Jan 14, 2017, 10.23 AM IST | Source: Moneycontrol
Since there is no such thing as a futureproof security, protecting your organisation against cyber threats without disrupting business should be top priority.
Cinemas have more often than not portrayed hackers as shadowy figures who often penetrate firewalls by pounding keyboards in a matter of seconds. Hacking in real life is much more complicated, requires intricate knowledge of systems and much research. However, in February 2016, Bangladesh's Central Bank decided to make things a notch easier for hackers by using $10 switches (the one you might use at home) and no firewalls. To make matters worse, the SWIFT computers were on the same network as the bank's computers. According to news reports, hackers obtained credentials of three employees and siphoned off a cool sum of $81 million dollars- a heist that would make Daniel Ocean very proud.
The operation put the spotlight on SWIFT and how secure were money transfers between banks. As a system, it is regularly stress tested and updated to ensure the software can ward off threats. But SWIFT is only as strong as it's weakest link. And herein lies the problem.
With the Internet of Things, we have a growing number of devices that are interconnected. Networking giant Cisco said that there were around 8.7 billion devices connected by 2012 and the number will increase to 50 billion by 2020. Factories, offices, power plants, utility companies continue to be networked which increases the number of IoT endpoints. The world is moving towards smarter energy, smarter grids, and automation. Yet many of the legacy hardware and software have not been updated to withstand new threats.
Cyber attacks often manage to grab headlines and rightly so. From a hospital in California paying a hefty ransom of $17,000, a massive cyberwar disabling Estonia’s banks, broadcasters, police and the government, Stuxnet destroying nearly 1000 nuclear centrifuges in Iran, to the breach of Yahoo email accounts which has stalled the Verizon-yahoo deal, they are hardly industry-specific.
Companies like countries often under report cyber security incidents. Even by McAfee’s conservative estimates, cyber attacks globally cost around $375 billion in 2014. However, certain costs cannot be easily quantified like damage to intellectual property and opportunity costs, as both translates into less investment into R&D and builds up risk averse behaviour. Even back home, as the Indian population is increasingly going online, cases relating to cyber security have increased. According to data from National Crime Records Bureau (NCRB) cyber crimes have increased 20% compared to 2014 with the total number of cases at 11,529 in 2015. Even the country’s Computer Emergency Response Team handled nearly 50,000 incidents ranging from website intrusion, malware, phishing and denial of service attacks.
In light of these threats, organisations are increasing their security measures by implementing technologies and developing processes to counter such threats.

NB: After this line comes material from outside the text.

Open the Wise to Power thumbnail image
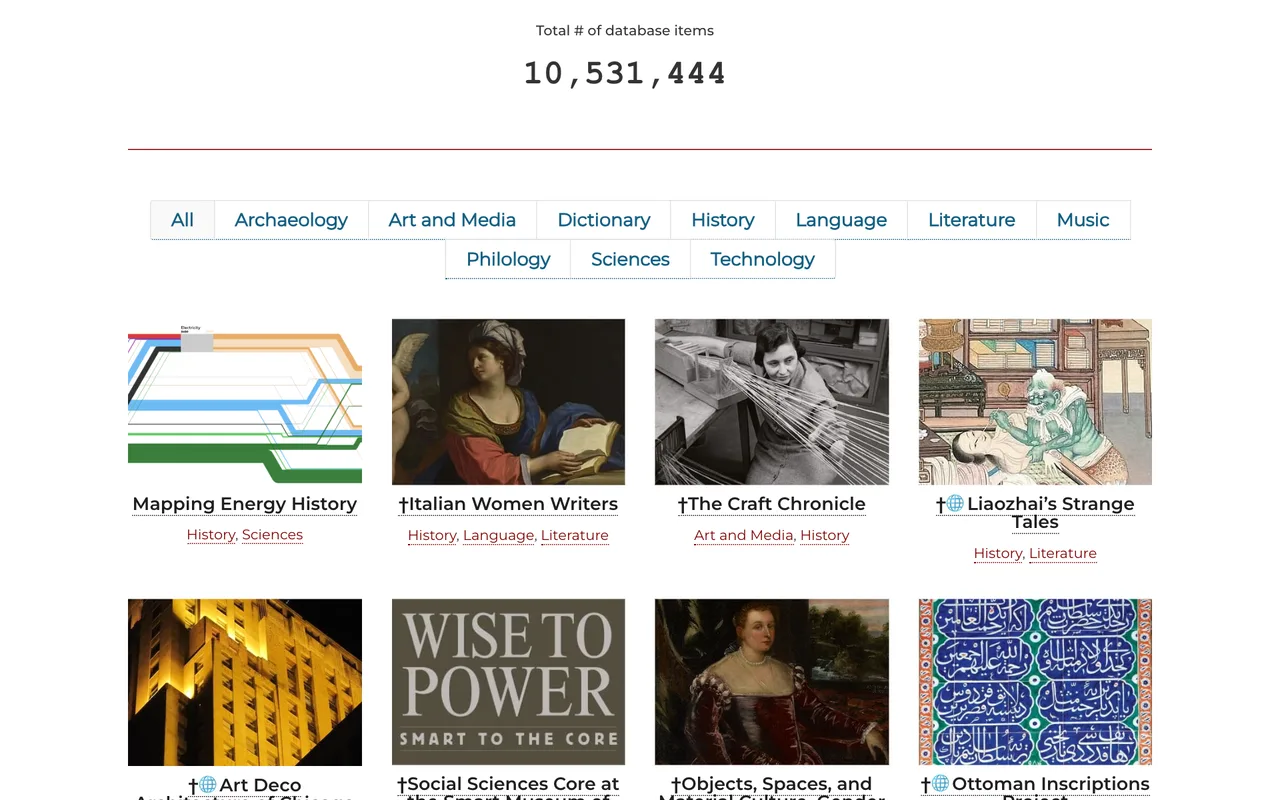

Business leaders now view cyber security as a crucial component of the overall corporate strategy and the role of the Chief Information Security Officer has gained prominence among many multinationals. With the adoption of cloud-based storage and mobile applications, cybercriminals can breach office networks. Apart from financial information, customer data and intellectual property are considered top prizes. Companies while upgrading legacy infrastructure need to educate employees on security practices like use of encryption, security updates, and even password strength. Operational technology which controls physical devices requires routine logs which are to be monitored for security incidents. And in the case of an incident, procedures and protocols need to be followed to minimise risk.
However, addressing global cyber threats are beyond the scope of individual businesses. Small to medium businesses (SMB) are especially vulnerable as they might find implementing security measures expensive and time-consuming. While there is no excuse for leaving assets unsecured, there is a greater need for public and private sectors to collaborate on this issue. Both, governments and the industry have to develop better cybercrime prevention methods and establish norms. Cyber crime is not bound by borders and therefore, prevention should not be as well. Governments need to reach a consensus and have an international approach especially when it comes to enforcement and prosecution. This is in the best interest of business, and with the sheer amount of stakeholders involved, a joint action is the only recourse.
There is one undisputed fact- there is no such thing as future proofed security and following security protocols can go a long way in preventing such attacks. Failing to pay heed can prove very costly, as a recent senator turned presidential candidate found out.